Notorious killer Graham Dwyer sees his last hope for freedom extinguished

The Supreme Court ruled unanimously that evidence of mobile phone data was admissible at Dwyer’s trial and affirmed Dwyer’s conviction for murder
Notorious killer Graham Dwyer sees his last hope for freedom extinguished

Graham Dwyer is serving a life sentence after he was convicted at the Central Criminal Court in 2015 of the murder of Elaine O’Hara. File picture

Almost from the moment he was sent to Midlands Prison in 2015 for the horrific murder of Elaine O’Hara, one of Ireland’s most notorious killers had been working diligently to overturn that conviction.

The decision on Wednesday by the Supreme Court to deny 51-year-old architect Graham Dwyer’s final appeal against that conviction saw a truly dangerous man finally run out of road, and belatedly brought closure to a crime that shocked the nation.

The conviction of Dwyer for the 2012 murder of the 36-year-old childcare worker was far from a surprise.

He had conducted a secretive, sadistic relationship with the woman who had a history of self-esteem and mental health issues for at least five years, and had initially denied that relationship when first arrested.

A mountain of text message evidence had shown in graphic detail his desire to kill, and his callous use of a vulnerable, damaged woman to that end.

The discovery of a multitude of evidence at Vartry Reservoir in 2013, mere days before Elaine O’Hara’s body itself was found in the Dublin Mountains, eventually led to a mobile phone found at the site being linked to Dwyer himself via painstaking forensic work involving mobile phone mast pings and the passage of Dwyer’s car through Ireland’s toll booths.

Elaine O'Hara's remains were found on Killakee mountain and she was identified from dental records. File picture: Garda/PA Wire
Elaine O'Hara's remains were found on Killakee mountain and she was identified from dental records. File picture: Garda/PA Wire

In reality, the sole merit of his appeal hinged on a technicality — that being whether or not the phone data used to convict him of a near-three-year-old crime should have been admissible, given the statute of limitations for the retention of such data under European law, which has primacy over the law of individual EU states, had long passed by the time of Dwyer’s trial.

The fact that, legally, Dwyer had a point highlights how the law can often be a double-edged sword.

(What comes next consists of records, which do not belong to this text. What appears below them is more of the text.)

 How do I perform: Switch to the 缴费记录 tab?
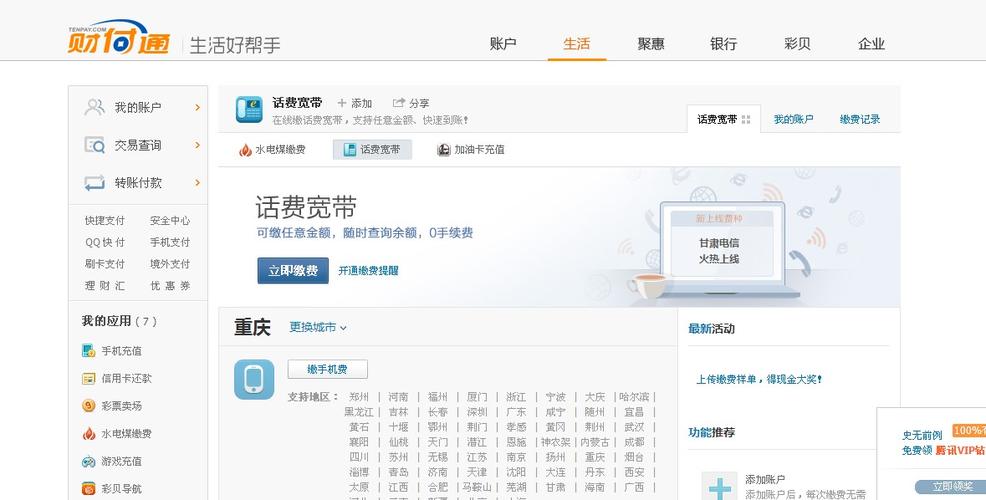(860, 119)
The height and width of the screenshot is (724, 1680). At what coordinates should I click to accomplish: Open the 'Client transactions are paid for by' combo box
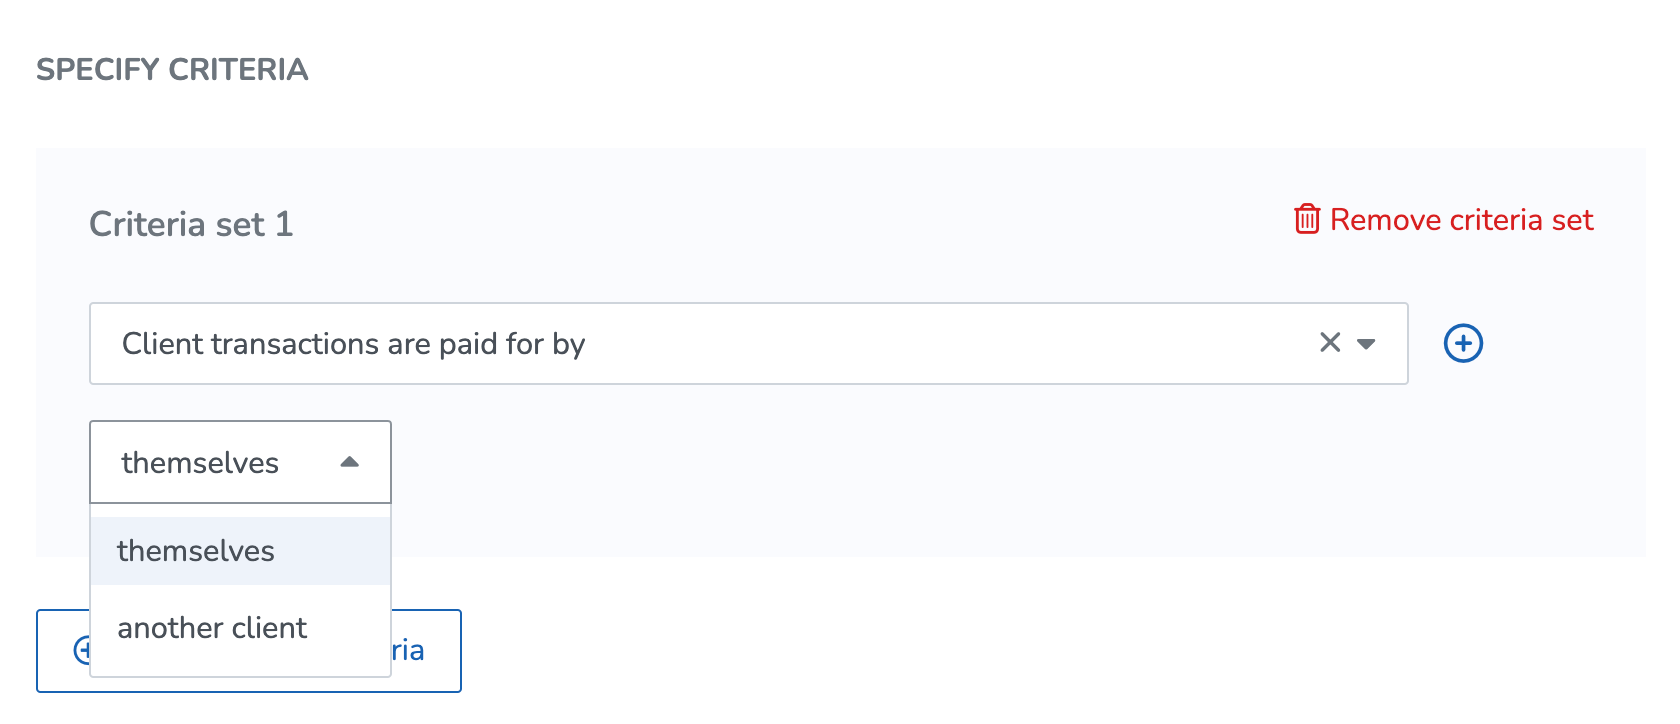tap(749, 344)
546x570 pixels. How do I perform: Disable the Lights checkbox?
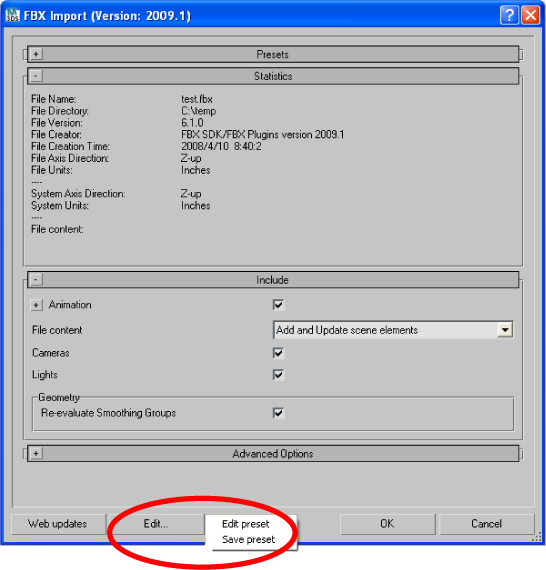pos(278,374)
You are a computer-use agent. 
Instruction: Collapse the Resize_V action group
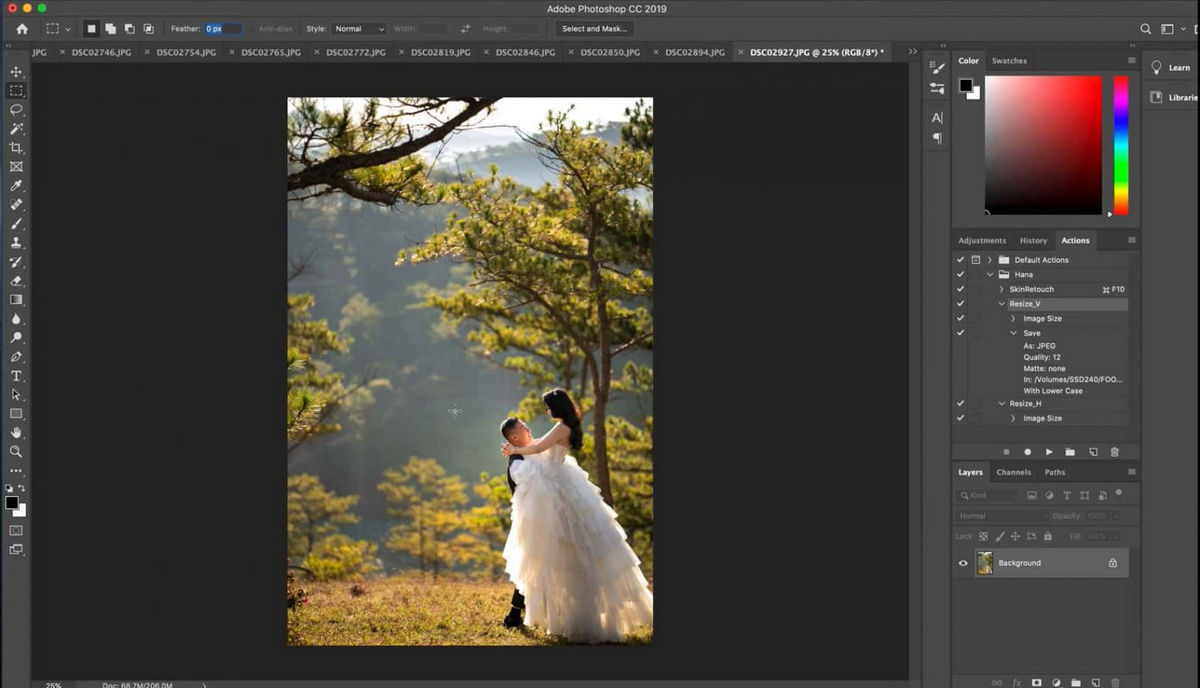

The killer’s objections to his conviction hinged on the proven fact that Ireland’s then law governing the indefinite retention of phone data — the same legislation used to access Dwyer’s phone metadata by the gardaí — had been ruled as out of step with European law by the Court of Justice of the European Union (CJEU) in 2014 in a landmark case taken by privacy advocacy body Digital Rights Ireland, a ruling which was subsequently reaffirmed by the European court on multiple occasions.

In terms of proving that Dwyer committed the murder of Elaine O’Hara, no physical evidence existed. The crime was particularly nefarious given the victim’s history of mental illness — for a year following her disappearance and before the discovery of her body on Killakee Mountain, the general supposition had been that she had taken her own life.

Appeal process

Dwyer’s civil appeal process in the High Court regarding the validity of the phone data evidence was eventually referred to the CJEU for guidance. In April 2022 that court ruled, as expected, in Dwyer’s favour and stated that Ireland’s 2011 data retention legislation was indeed incompatible with European law.

Immediately following that judgement Ireland’s Department of Justice began the process of belatedly updating the data retention law, eight years after first being told that what was then in place was invalid.

This begs the uncomfortable question — would Dwyer ever have been convicted if the Irish Government had actually updated the law here in 2014 as it had been obligated to do?

Regardless, both the Court of Appeal in March 2023 and the Supreme Court on Wednesday gave short shrift to the killer’s complaints that the data used to convict him was invalid.

Indeed, the Supreme Court’s decision had been pre-empted as recently as last month when it dismissed the similar appeal of Caolan Smyth over his conviction — on the basis of phone traffic and location data — in 2021 at the Special Criminal Court for the attempted murder of James ‘Mago’ Gately.

In Dwyer’s case, the State’s highest court ruled unanimously that, leaving aside the disputed phone data evidence, “overwhelming and unanswerable” alternate evidence — including graphic videos recovered from laptops underlining the violent nature of his relationship with Elaine O’Hara — existed to support his conviction.

With that, the last hope of a man who thoroughly deserves to spend the rest of his life in prison was extinguished. Ireland is a safer country for it.